All entries below must be given again exactly as they stand.

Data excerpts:
================

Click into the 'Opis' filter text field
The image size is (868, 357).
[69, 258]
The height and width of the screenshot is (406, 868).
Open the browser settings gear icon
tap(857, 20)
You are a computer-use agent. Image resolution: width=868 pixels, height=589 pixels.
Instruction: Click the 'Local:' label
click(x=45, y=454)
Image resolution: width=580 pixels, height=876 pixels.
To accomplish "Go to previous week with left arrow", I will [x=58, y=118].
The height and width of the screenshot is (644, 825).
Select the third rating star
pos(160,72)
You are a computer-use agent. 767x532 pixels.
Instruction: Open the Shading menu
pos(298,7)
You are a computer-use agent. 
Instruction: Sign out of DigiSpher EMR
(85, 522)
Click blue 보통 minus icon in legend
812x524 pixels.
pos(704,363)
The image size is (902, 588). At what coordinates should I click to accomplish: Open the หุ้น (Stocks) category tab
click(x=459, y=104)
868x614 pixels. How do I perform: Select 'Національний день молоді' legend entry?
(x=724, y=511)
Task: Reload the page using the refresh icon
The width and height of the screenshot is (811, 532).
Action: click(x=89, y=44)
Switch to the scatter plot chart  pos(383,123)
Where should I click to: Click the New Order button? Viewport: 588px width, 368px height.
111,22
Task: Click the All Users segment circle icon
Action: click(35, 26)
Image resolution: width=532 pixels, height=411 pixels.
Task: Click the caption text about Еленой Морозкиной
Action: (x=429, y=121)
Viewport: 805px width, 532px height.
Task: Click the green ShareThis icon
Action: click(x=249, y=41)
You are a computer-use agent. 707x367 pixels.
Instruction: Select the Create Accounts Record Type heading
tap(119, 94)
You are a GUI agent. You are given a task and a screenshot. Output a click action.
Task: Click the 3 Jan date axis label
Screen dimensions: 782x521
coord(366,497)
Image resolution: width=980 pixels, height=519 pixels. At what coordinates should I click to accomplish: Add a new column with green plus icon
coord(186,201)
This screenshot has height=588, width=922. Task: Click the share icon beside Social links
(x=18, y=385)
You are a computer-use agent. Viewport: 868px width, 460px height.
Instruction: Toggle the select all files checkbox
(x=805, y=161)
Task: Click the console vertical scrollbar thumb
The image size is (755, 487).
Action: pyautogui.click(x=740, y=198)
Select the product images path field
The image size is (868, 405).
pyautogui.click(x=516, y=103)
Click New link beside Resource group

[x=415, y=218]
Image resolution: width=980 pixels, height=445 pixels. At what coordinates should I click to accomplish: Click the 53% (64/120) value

================

ANSWER TO THE PROBLEM →
Click into the 'Opis' filter text field
The image size is (868, 357).
[69, 258]
The height and width of the screenshot is (406, 868).
Open the browser settings gear icon
tap(857, 20)
You are a computer-use agent. Image resolution: width=868 pixels, height=589 pixels.
Instruction: Click the 'Local:' label
click(x=45, y=454)
Image resolution: width=580 pixels, height=876 pixels.
To accomplish "Go to previous week with left arrow", I will [x=58, y=118].
The height and width of the screenshot is (644, 825).
Select the third rating star
pos(160,72)
You are a computer-use agent. 767x532 pixels.
Instruction: Open the Shading menu
pos(298,7)
You are a computer-use agent. 
Instruction: Sign out of DigiSpher EMR
(85, 522)
Click blue 보통 minus icon in legend
812x524 pixels.
pos(704,363)
The image size is (902, 588). At what coordinates should I click to accomplish: Open the หุ้น (Stocks) category tab
click(x=459, y=104)
868x614 pixels. How do I perform: Select 'Національний день молоді' legend entry?
(x=724, y=511)
Task: Reload the page using the refresh icon
The width and height of the screenshot is (811, 532).
Action: click(x=89, y=44)
Switch to the scatter plot chart  pos(383,123)
Where should I click to: Click the New Order button? Viewport: 588px width, 368px height.
111,22
Task: Click the All Users segment circle icon
Action: click(35, 26)
Image resolution: width=532 pixels, height=411 pixels.
Task: Click the caption text about Еленой Морозкиной
Action: (x=429, y=121)
Viewport: 805px width, 532px height.
Task: Click the green ShareThis icon
Action: click(x=249, y=41)
You are a computer-use agent. 707x367 pixels.
Instruction: Select the Create Accounts Record Type heading
tap(119, 94)
You are a GUI agent. You are given a task and a screenshot. Output a click action.
Task: Click the 3 Jan date axis label
Screen dimensions: 782x521
coord(366,497)
Image resolution: width=980 pixels, height=519 pixels. At what coordinates should I click to accomplish: Add a new column with green plus icon
coord(186,201)
This screenshot has height=588, width=922. Task: Click the share icon beside Social links
(x=18, y=385)
You are a computer-use agent. Viewport: 868px width, 460px height.
Instruction: Toggle the select all files checkbox
(x=805, y=161)
Task: Click the console vertical scrollbar thumb
The image size is (755, 487).
Action: pyautogui.click(x=740, y=198)
Select the product images path field
The image size is (868, 405).
pyautogui.click(x=516, y=103)
Click New link beside Resource group

[x=415, y=218]
Image resolution: width=980 pixels, height=445 pixels. At what coordinates should I click to accomplish: Click the 53% (64/120) value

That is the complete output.